Østbanen (Danish for "The East Line") is a Danish local railway in the eastern part of Zealand. Østbanen started operations on 1 July 1879. It is today part of Lokaltog, a railway company operating nine local railways on the islands of Zealand, Lolland and Falster.

Since December 2020, trains have run every 30 minutes between Roskilde and Faxe Ladeplads via Køge and Hårlev. There are also connecting services from Hårlev to Rødvig with a 3-5 minute connection time. The journey time from Roskilde to Faxe Ladeplads is 68 minutes. 

The stations of Himlingøje, Lille Linde, Tokkerup are outside of their respective villages, and it is even further between Faxe Syd station and Faxe and from Vallø station to Vallø castle.
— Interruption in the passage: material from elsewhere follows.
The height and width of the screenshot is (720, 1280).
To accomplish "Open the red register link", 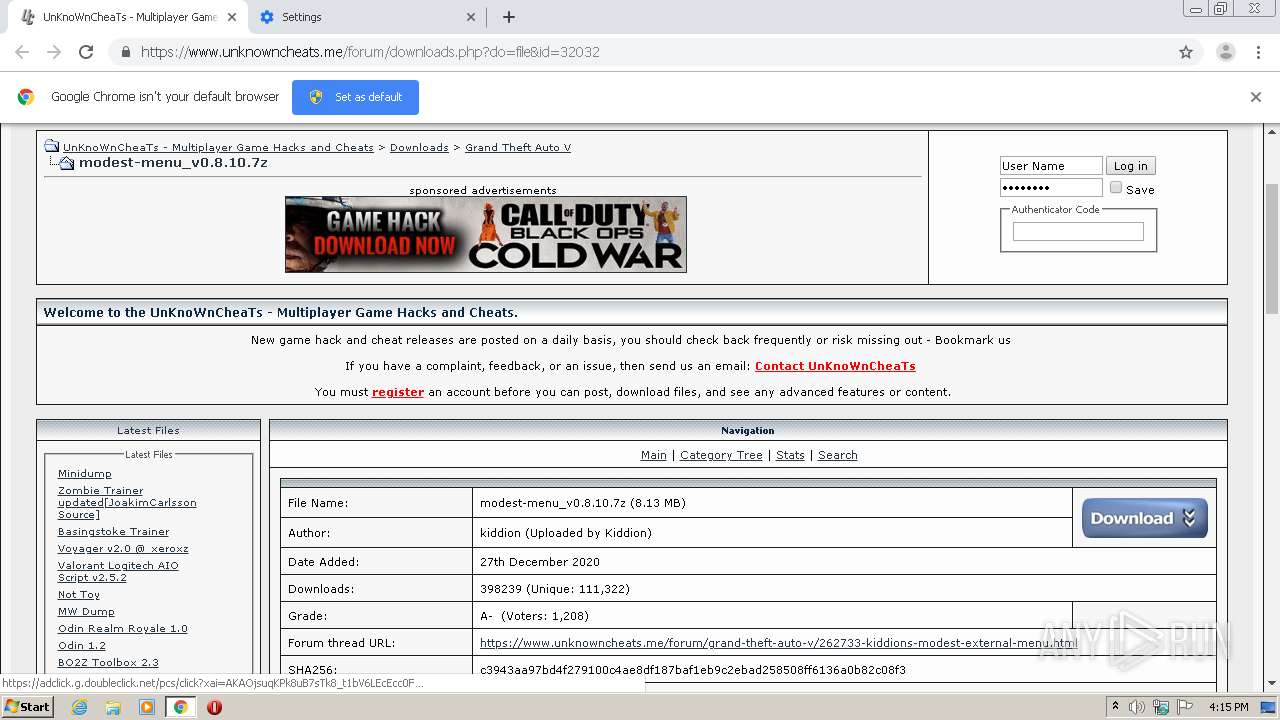I will (398, 392).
In addition to the termini, trains can pass at Egøje, Vallø, Grubberholm, Klippinge, Hårlev, Karise and Store Heddinge; Faxe Syd has a short siding, the remaining line is single track and without electrification.

All of the station buildings on the line were designed by architect Heinrich Wenck.

Since 2009 Alstom Coradia LINT 41 trains have been in use.

In 2020, the rail infrastructure was reaching the end of its lifetime and there were political discussions about converting Østbanen into a guided busway. In June 2021 a majority in the Danish Parliament voted for an infrastructure agreement securing the future of Østbanen as a railway.